IJsselmeergebied heeft ruim 120 miljoen nodig
De wateren aan de zuidkant van het IJsselmeer en de meren daaromheen hebben ruim 120 miljoen euro nodig om bevaarbaar, veilig en schoon te blijven. De vier betrokken provincies en zestien gemeenten in het gebied kunnen die investeringen niet zelf opbrengen en willen dat het Rijk de kosten voor zijn rekening neemt. Oplossingen voor de problemen in het dichtbevolkte gebied waar miljoenen Nederlanders en buitenlanders recreëren kunnen niet langer wachten, schrijven Gelderland, Noord-Holland, Flevoland, Utrecht en zestien gemeenten maandag aan de Tweede Kamer.
De vaargeulen van en naar de havens van Edam, Volendam en Muiden, bij het reddingsstation Zeevang en bij de KNRM Zeewolde moeten zo snel mogelijk worden verdiept. De veiligheid van schippers is in gevaar. Uitdiepen van de vaargeulen gaat 66,7 miljoen euro kosten. Het slib dat uitgebaggerd wordt, kan gebruikt worden om het Gooi- en Eemmeer aan te pakken. De algengroei in dat meer neemt veel te snel toe en daarom moeten er ondieptes worden aangelegd. Dit karwei schatten de briefschrijvers op 50 tot 75 miljoen euro. De klus zou uiterlijk in 2030 moeten beginnen.
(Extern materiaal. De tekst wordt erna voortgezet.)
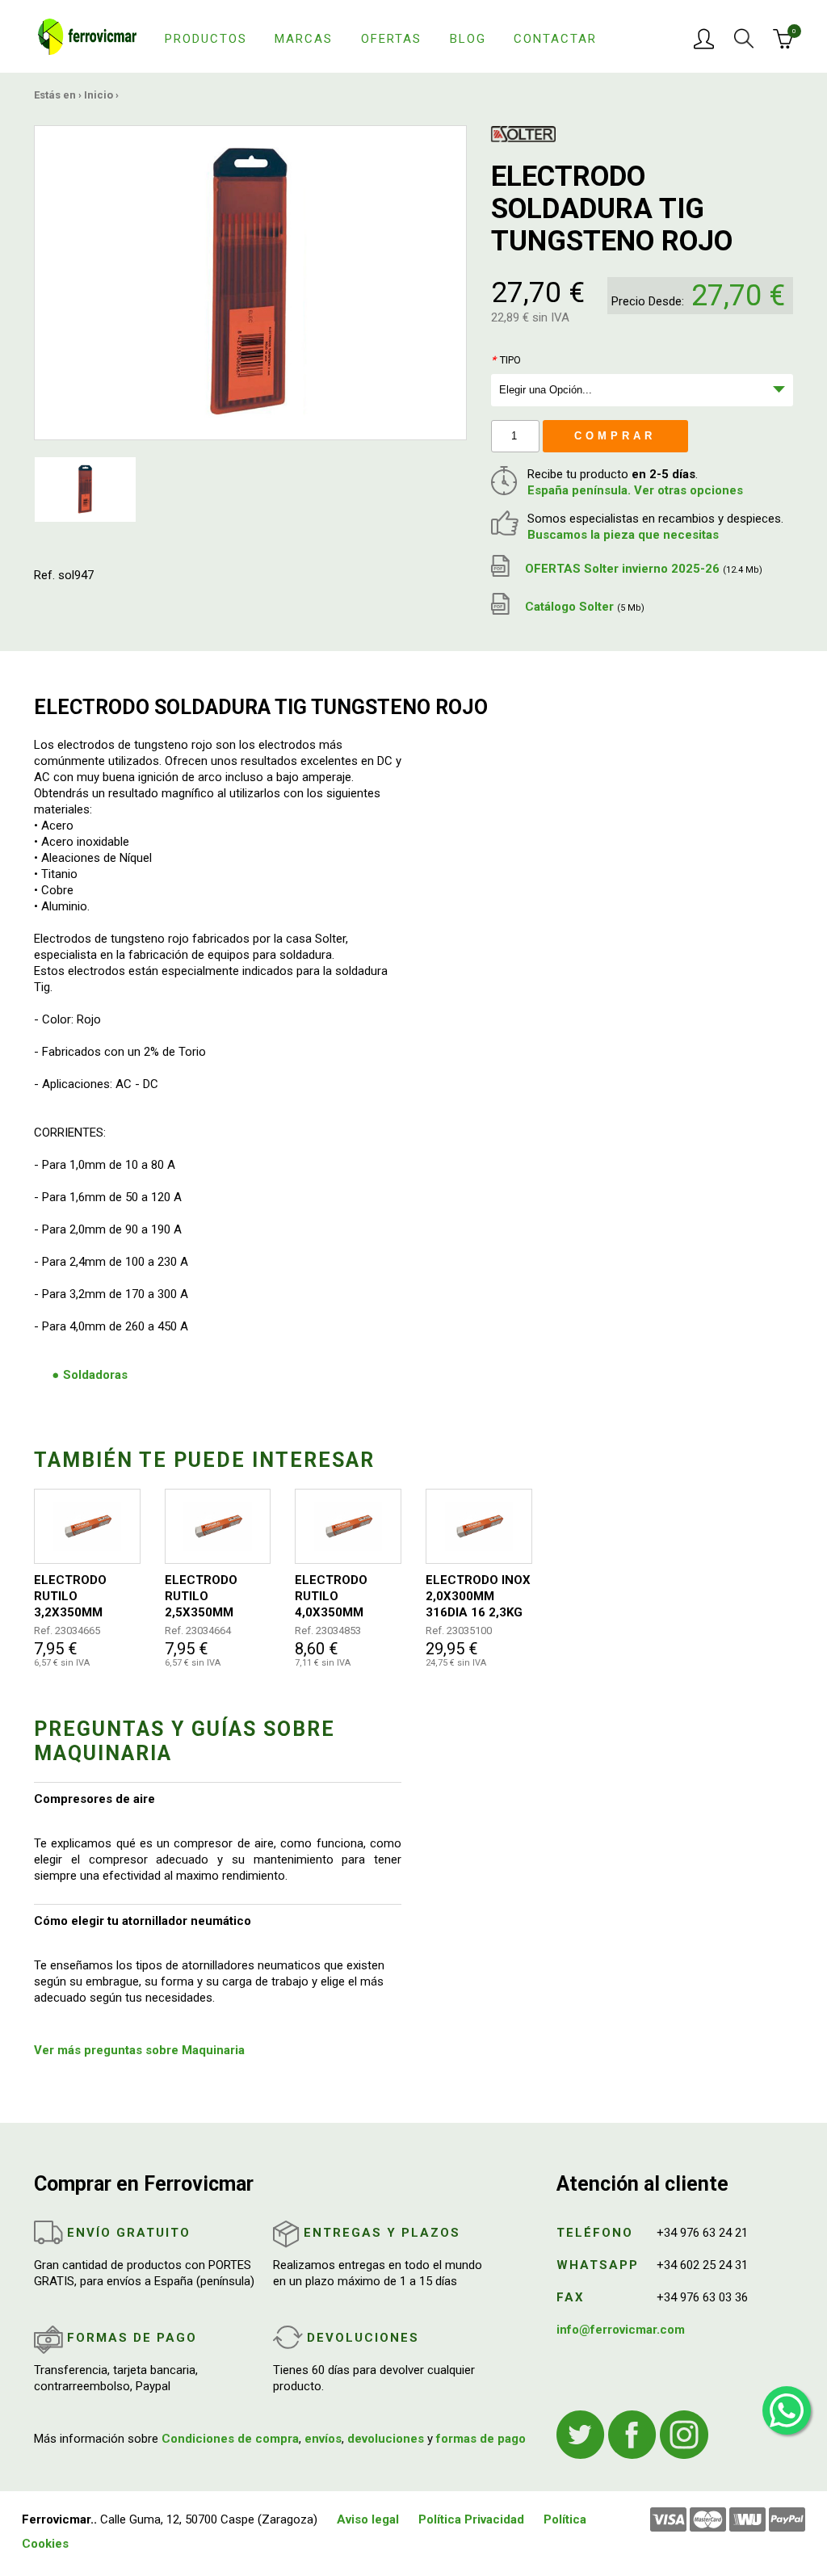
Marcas (304, 39)
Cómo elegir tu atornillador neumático (142, 1921)
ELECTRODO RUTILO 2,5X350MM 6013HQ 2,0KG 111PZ (207, 1596)
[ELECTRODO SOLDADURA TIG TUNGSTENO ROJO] (250, 282)
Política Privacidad (471, 2519)
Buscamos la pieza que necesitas (623, 534)
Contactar (555, 39)
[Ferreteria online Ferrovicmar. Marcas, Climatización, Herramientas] (87, 35)
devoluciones (385, 2438)
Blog (468, 39)
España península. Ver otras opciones (635, 490)
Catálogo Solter (583, 606)
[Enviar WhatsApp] (786, 2410)
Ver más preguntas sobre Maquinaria (139, 2050)
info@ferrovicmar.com (620, 2329)
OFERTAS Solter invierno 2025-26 (642, 568)
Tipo (506, 360)
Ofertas (391, 39)
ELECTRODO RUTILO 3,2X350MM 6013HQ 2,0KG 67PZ (76, 1596)
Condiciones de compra (230, 2438)
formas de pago (481, 2438)
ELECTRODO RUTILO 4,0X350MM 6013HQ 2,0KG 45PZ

In het hele IJsselmeergebied en de meren is sprake van onbeheersbare waterplantengroei. Door goed natuurbeleid doen die planten het steeds beter, maar daardoor groeit het vaarwater dicht. Zwemmers, watersporters en omwonenden hebben last van stank. Ook moeten beroeps- en recreatievaart smalle vaargeulen delen, wat gevaarlijk is. Er is jaarlijks een miljoen euro nodig voor het maaien.
Waterrecreatie is geen beleidsterrein op de begroting van het ministerie van Verkeer en Waterstaat. Maar de problemen doen zich ook op rijkswater voor. Gemeenten, waterschappen en beroepsvissers doen zo veel mogelijk, maar het Rijk zal moeten bijspringen, vinden de briefschrijvers. Ze willen zo snel mogelijk afspraken maken.